I think you’re close. And I absolutely love your explanation of your logic… really wish more people would do that, even if they aren’t as elaborate as you were.

An issue you have is that it may be possible that you have an invalid triplet when all three of the masks are 0, or when two masks are the same, but you won’t count those. You can handle the first case by just adding \binom{cnt[0]}{3} to ans.

The second case, where two masks are the same but the total mask is still 0, is slightly more complicated. You can handle that by looping variables i, j from 0 to 255 (inclusive). i represents the mask that has two occurrences, j represents the other mask. Then, when i \land j = 0 (\land = bitwise and), there are exactly \binom{cnt[i]}{2} \cdot cnt[j] ways to get that set of three masks.

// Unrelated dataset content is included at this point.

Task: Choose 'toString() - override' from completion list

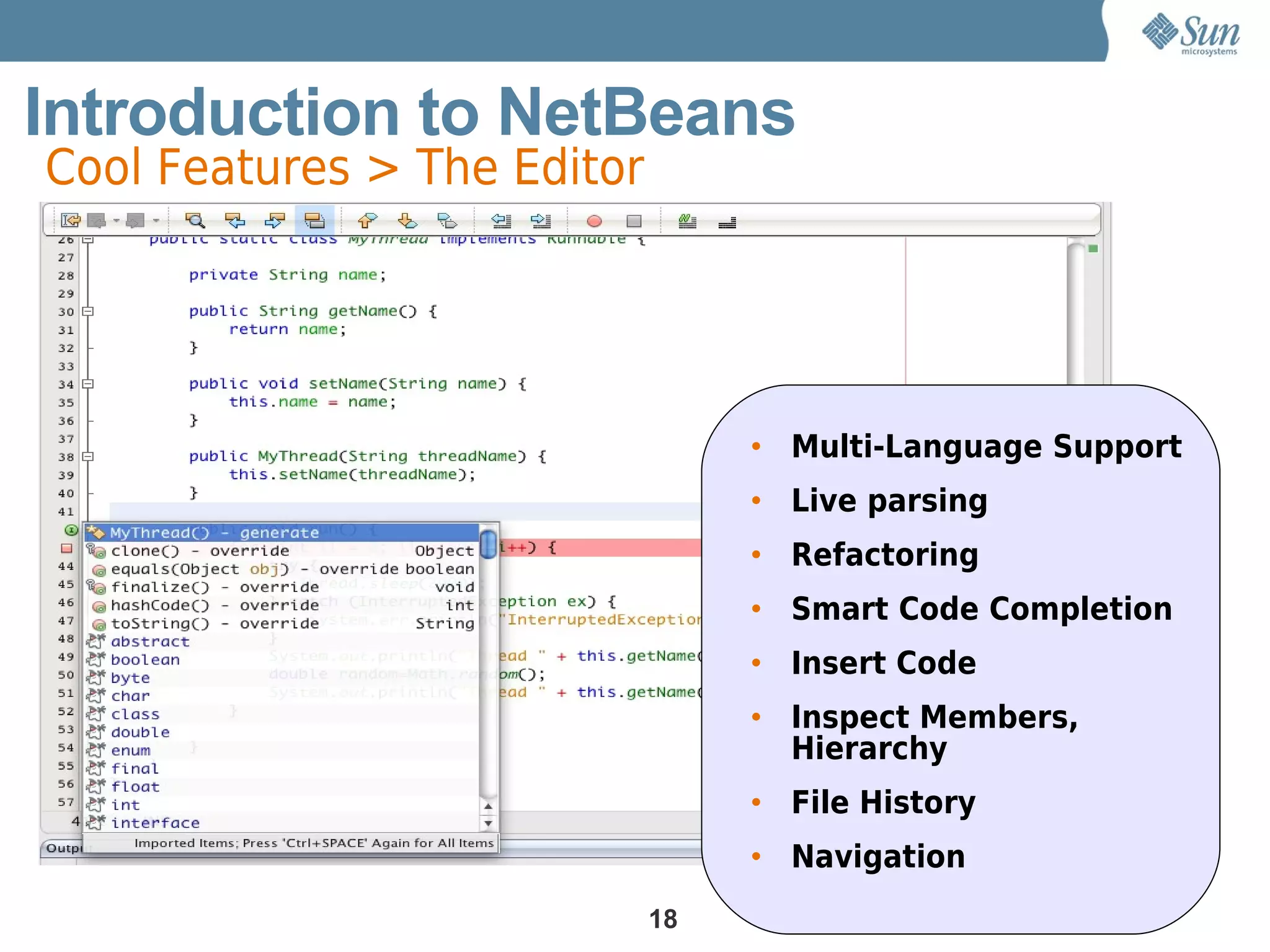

Example test for case 1 (answer is 0):

3 1
4
4
4


Example test for case 2 (answer is 0):

3 1
2
2
3


Example test for both cases at once (answer is also 0, I think)

6 1
2
2
3
4
4
4

1 Like

Thanks for your help. It worked.
I was wondering if my logic was absolutely wrong because I saw a few submissions and they were doing something completely different. Glad to know that I was at least close to solving this problem. This problem seemed to be way above my level at first glance.